Même si l’endurance de force est le travail vraiment spécifique pour les courses longues, un gain de force max ou de force explosive peut aussi avoir un intérêt dans une période éloignée des compétitions. Les exercices comme le squat, la presse, le leg curls, leg extension seront particulièrement adaptés.
Le développement de l’endurance de force pourra également être réalisé sur vélo qui est un bon moyen de jouer également sur le niveau de force grâce au braquet.
Le travail excentrique pourra lui aussi être réalisé en salle avec des charges lourdes en freination. Celui-ci s’avère très intéressant en gain de force mais aussi très traumatisant au niveau musculaire et articulaire. Il est donc à manier avec grande précaution et il demande un peu d’expertise personnelle ou d’accompagnement.

Quelques exemples d’exercices

Profitez de l’hiver pour vous renforcez

Ce travail de préparation générale est à réaliser en priorité à distance de vos échéances importantes. En effet de par les lésions qu’il engendre et les temps de cicatrisation totale et donc d’adaptation qu’il nécessite, évitez les séances lourdes à l’approche de vos compétitions.

Dans une logique de planification on ira du travail général vers le spécifique.
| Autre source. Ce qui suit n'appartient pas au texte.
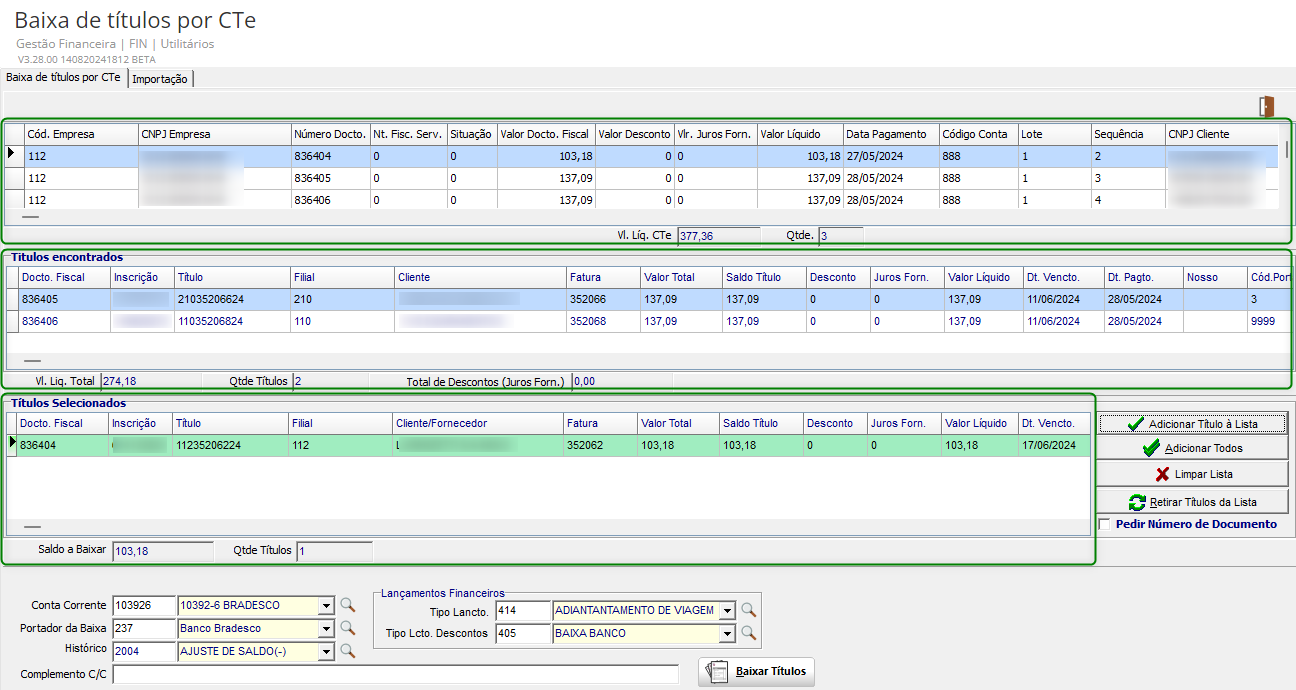The image size is (1296, 690).
Task: Click magnifier beside Conta Corrente field
Action: (x=348, y=605)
Une séance tous les 10 jours voire par semaine est nécessaire pour voir des adaptations appréciables dans une phase de développement. Mais même dans une période de maintien des acquis il vous faudra effectuer quelques rappels réguliers au moins toutes les 3 à 4 semaines pour éviter des désadaptations non négligeables. Le gros indicateur de ces adaptations/désadaptations étant bien évidemment la présence ou quasi- absence de courbatures

Pour conclure, le renforcement musculaire est quelque chose de très vaste et qui peut prendre des formes très variées et différentes. Il reste malgré tout à manipuler avec précaution et demande beaucoup de progressivité pour optimiser les adaptations musculaires. C’est cependant un axe de développement très intéressant et souvent négligé, quelles que soient les courses que l’on prépare. Il peut également avoir un impact souvent positif sur votre appui et votre foulée et donc sur votre coût énergétique. Nous reviendrons sur ce travail technique lors d’un prochain article.